= WORK TO BE COMPLETED =
What I need is an exact repeat of the lines from the one with "Select the Ruler tool" through the end of the listing below. Leave out every picture.

--------------------

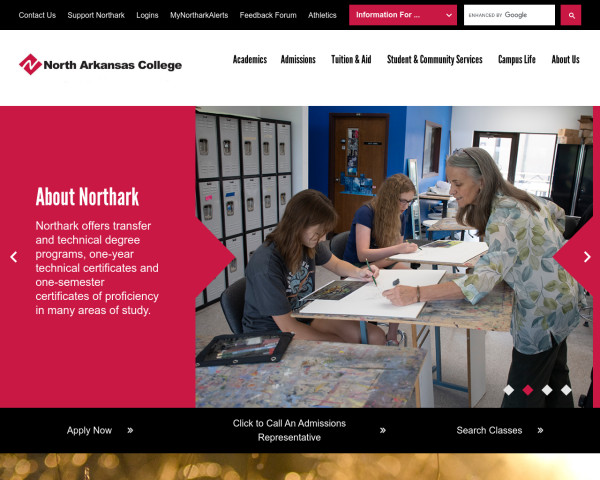Open the Tuition & Aid menu
The width and height of the screenshot is (600, 480).
(x=351, y=59)

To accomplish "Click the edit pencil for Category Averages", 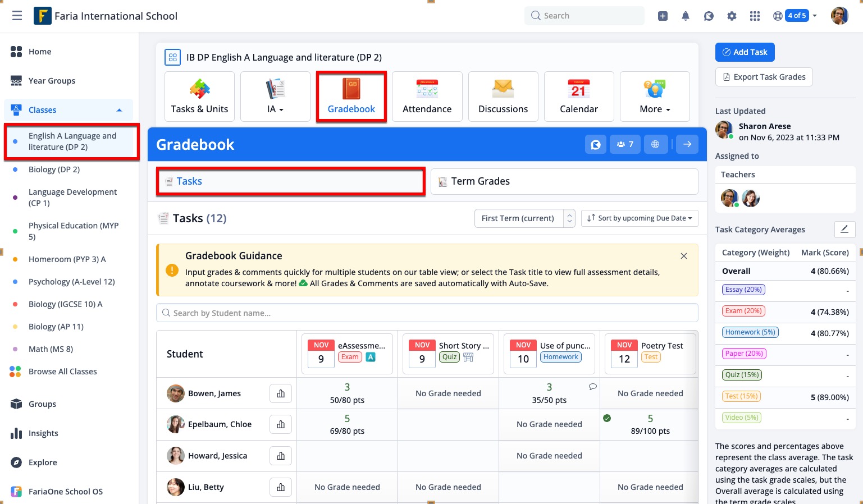I will [x=844, y=229].
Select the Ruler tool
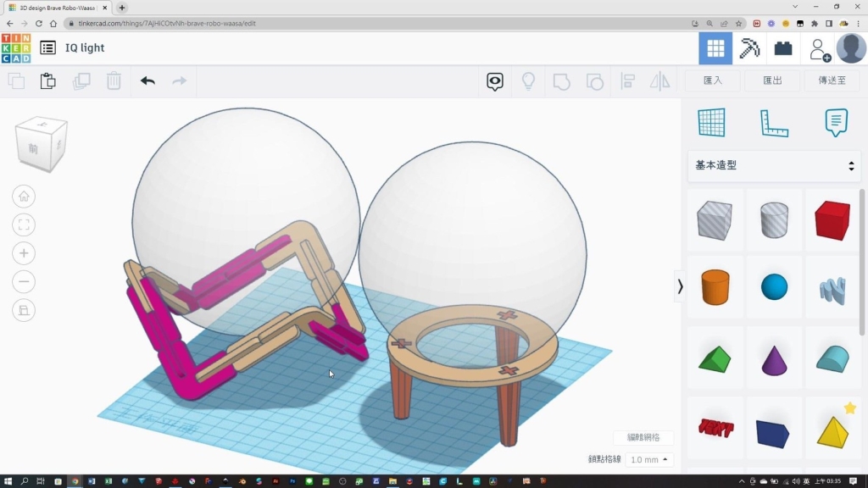This screenshot has height=488, width=868. pyautogui.click(x=773, y=123)
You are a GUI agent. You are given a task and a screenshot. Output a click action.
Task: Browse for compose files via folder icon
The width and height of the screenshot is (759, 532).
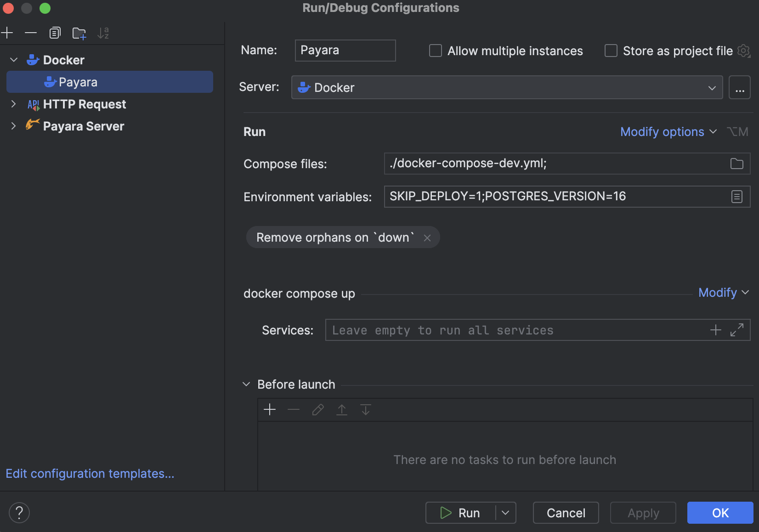pyautogui.click(x=736, y=164)
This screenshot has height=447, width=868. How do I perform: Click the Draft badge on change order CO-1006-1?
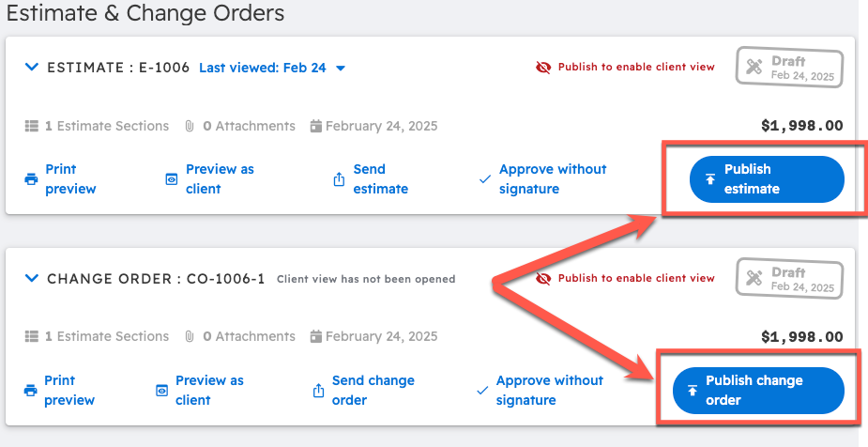[789, 280]
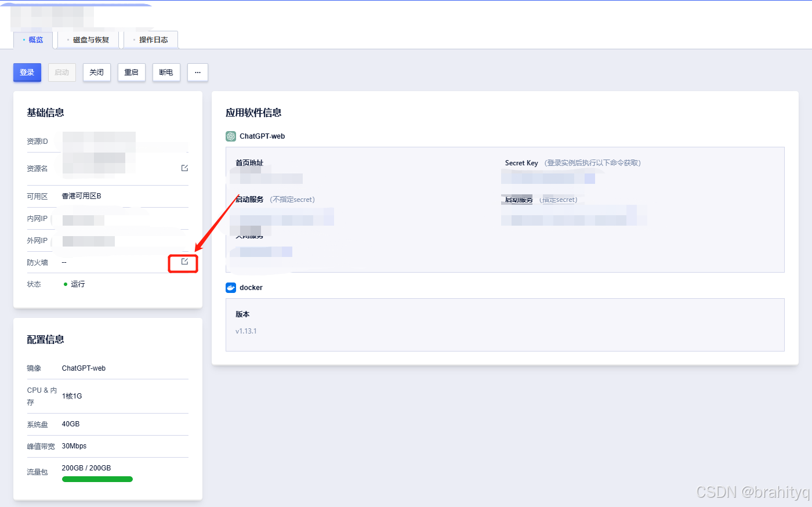Open the "..." more actions menu
The height and width of the screenshot is (507, 812).
coord(197,72)
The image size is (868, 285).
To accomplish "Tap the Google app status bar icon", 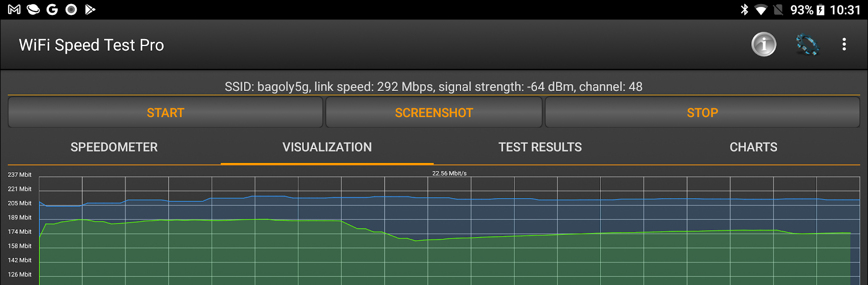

--------------------

= RESPONSE BOX =
Select the Ruler tool
This screenshot has height=488, width=868. pyautogui.click(x=773, y=123)
You are a GUI agent. You are given a task and a screenshot. Output a click action.
Task: Browse for compose files via folder icon
The width and height of the screenshot is (759, 532).
pyautogui.click(x=736, y=164)
This screenshot has height=447, width=868. How do I perform: Click the Draft badge on change order CO-1006-1?
[789, 280]
Open the "..." more actions menu
The height and width of the screenshot is (507, 812).
coord(197,72)
The image size is (868, 285).
To accomplish "Tap the Google app status bar icon", 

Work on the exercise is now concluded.